▶ _PAGE TEXT_:

Opinion polls were not designed to withstand an event such as this. It is a contest fought on tribal lines that barely correspond to the lines on the conventional political map.
 
Exceptionally, neither candidate has moved towards the centre ground, the time-honoured formula in most presidential elections. Trump doesn’t do nuance and he wasn’t going to try.
 
In today’s polarised US, one is for the political class or against it; to seek refuge in the middle of the road, as Margaret Thatcher once said, is to risk being run over.
 
Clinton conspicuously failed to reach out to Trump’s “basket of deplorables”. Instead, she has sown disdain, confirming the forgotten Americans’ worst fears about the political class: that their interests have not been overlooked by accident but by design.
 
They are right. Clinton’s pitch for power is less a vision for perfecting the Union than a statement of personal virtue; it’s not what you do but how you think that matters, and results be damned. One votes for the respectable candidate because one is not among the low-life who vote for Trump.
 
Postwar politics in the US brought the Republicans and Democrats closer together. This contest is being fought between people who appear to live on different planets, revolving in separate orbits.
 
They shop in different stores, eat different food and drive different cars. They learn about the world through separate Facebook streams; the development of digital silos means they are barely conscious of how the other half thinks.

▶ _GOALS_:
A. Extract from the election commentary the passage starting with "Exceptionally, neither candidate" and going on through "but by design.".
B. In the election commentary, what does Margaret Thatcher say happens to someone who seeks refuge in the middle of the road?
The listing after this note comes from an unrelated source.

▶ _MATERIAL PROVIDED_:
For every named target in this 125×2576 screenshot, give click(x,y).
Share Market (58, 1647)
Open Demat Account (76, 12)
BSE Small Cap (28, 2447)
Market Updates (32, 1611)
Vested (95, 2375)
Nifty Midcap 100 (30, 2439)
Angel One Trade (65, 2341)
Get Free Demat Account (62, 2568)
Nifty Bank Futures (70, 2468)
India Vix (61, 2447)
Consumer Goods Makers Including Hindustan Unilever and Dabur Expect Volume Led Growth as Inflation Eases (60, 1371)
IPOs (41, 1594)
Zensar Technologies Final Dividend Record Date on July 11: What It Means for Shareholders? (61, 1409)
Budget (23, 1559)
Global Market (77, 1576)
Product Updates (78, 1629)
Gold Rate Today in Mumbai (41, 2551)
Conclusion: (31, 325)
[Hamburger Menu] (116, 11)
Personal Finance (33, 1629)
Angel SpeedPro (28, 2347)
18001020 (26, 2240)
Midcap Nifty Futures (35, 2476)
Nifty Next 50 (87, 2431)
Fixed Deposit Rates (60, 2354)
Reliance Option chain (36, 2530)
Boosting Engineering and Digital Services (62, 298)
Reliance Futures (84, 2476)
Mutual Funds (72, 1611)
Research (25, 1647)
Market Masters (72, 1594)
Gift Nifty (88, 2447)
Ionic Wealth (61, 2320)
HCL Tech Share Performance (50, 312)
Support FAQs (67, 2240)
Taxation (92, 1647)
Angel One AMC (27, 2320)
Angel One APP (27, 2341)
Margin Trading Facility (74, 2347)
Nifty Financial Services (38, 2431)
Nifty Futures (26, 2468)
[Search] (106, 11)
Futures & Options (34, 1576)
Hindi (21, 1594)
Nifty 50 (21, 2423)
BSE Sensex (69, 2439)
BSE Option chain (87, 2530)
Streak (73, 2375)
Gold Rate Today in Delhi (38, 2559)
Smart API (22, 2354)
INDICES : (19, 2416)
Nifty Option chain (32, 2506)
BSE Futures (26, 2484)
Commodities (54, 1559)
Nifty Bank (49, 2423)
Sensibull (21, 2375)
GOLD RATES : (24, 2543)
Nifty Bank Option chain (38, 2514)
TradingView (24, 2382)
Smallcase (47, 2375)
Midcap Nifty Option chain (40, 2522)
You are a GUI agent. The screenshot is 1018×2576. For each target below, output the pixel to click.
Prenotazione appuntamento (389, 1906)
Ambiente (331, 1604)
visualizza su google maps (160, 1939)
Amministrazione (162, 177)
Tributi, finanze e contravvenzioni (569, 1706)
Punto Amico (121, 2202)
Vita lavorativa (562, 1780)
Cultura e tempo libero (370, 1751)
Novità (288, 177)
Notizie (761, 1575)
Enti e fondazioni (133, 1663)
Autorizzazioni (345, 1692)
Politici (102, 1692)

▶ _PER-TASK ANSWERS_:
A.
Exceptionally, neither candidate has moved towards the centre ground, the time-honoured formula in most presidential elections. Trump doesn’t do nuance and he wasn’t going to try.
 
In today’s polarised US, one is for the political class or against it; to seek refuge in the middle of the road, as Margaret Thatcher once said, is to risk being run over.
 
Clinton conspicuously failed to reach out to Trump’s “basket of deplorables”. Instead, she has sown disdain, confirming the forgotten Americans’ worst fears about the political class: that their interests have not been overlooked by accident but by design.

B. They risk being run over.